Rock, laser, scissors
Ribbon cutting celebrates the $25 million renovation of Beury Hall
President Ann Weaver Hart and College of Science and Technology Dean Hai-Lung Dai cut the ribbon on the newly renovated Beury Hall during a ceremony on March 5.
Built in 1963, Beury Hall is home to the departments of Chemistry and Earth and Environmental Science (formerly the Department of Geology), and houses classrooms, research and instructional laboratories and offices, as well as four state-of-the-art lecture halls.
The five-year, $25 million project included a complete renovation of the of the building’s main infrastructure, the installation of wireless technology in classrooms and lecture halls, and enhancing and upgrading research and lab facilities.
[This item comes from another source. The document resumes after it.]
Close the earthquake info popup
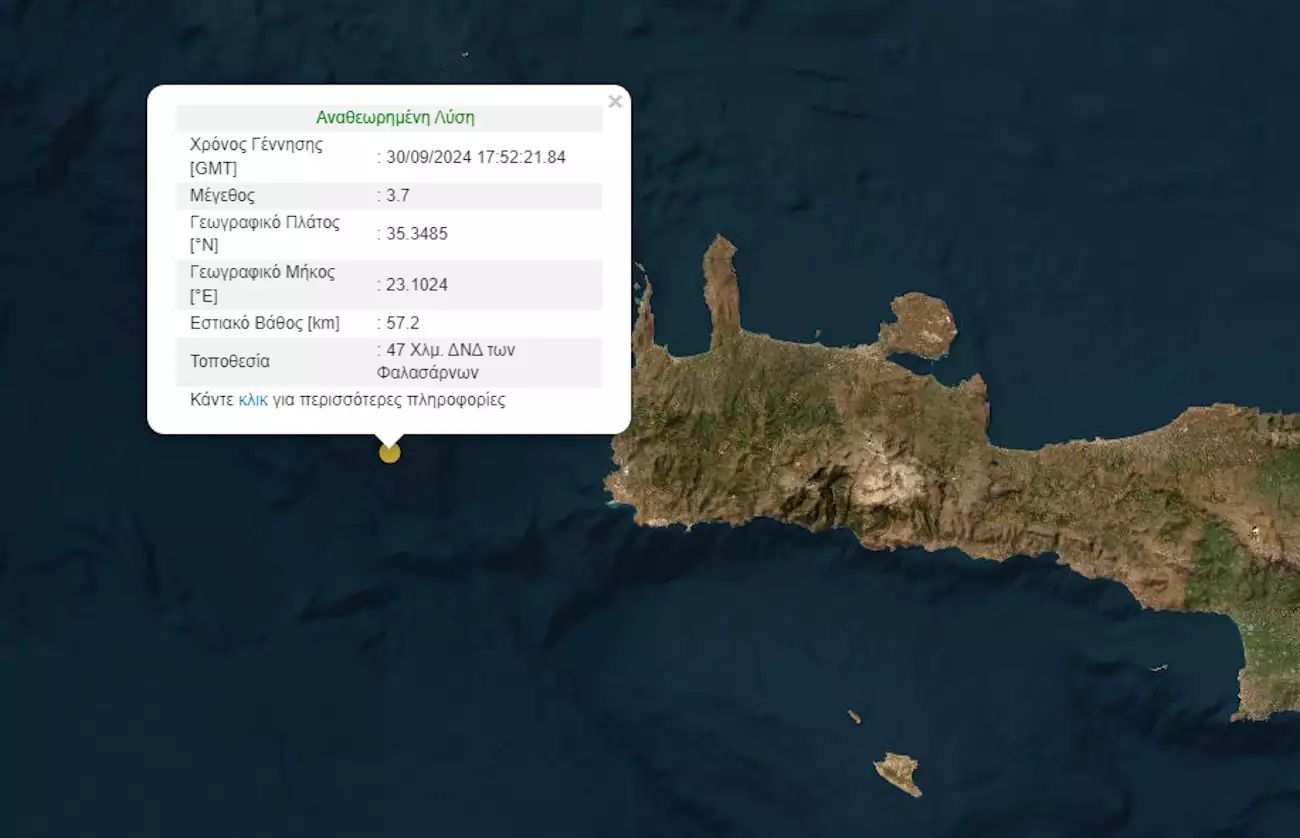The image size is (1300, 838). (615, 101)
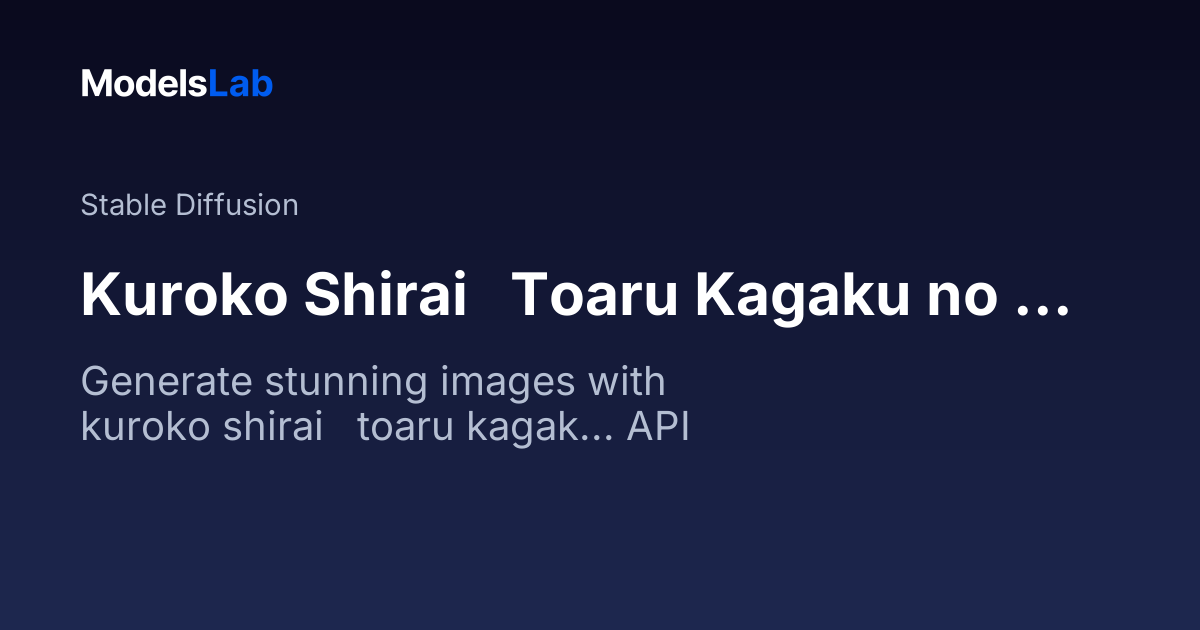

“In a university, the most important resources are, of course, its people — students and faculty,” said Dai. “To support the people to accomplish the university’s mission of engaging discovery and the dissemination of knowledge, we need good facilities.
“Beury Hall was built some 40 years ago to support this mission,” he said. “The College of Science and Technology is very grateful that the university recognized the need to modernize the laboratories for chemistry and earth and environmental science.”
The building is named in honor of Charles E. Beury, who served as a trustee of Temple from 1913 to 1952 and was the university’s second president from 1925 to 1941.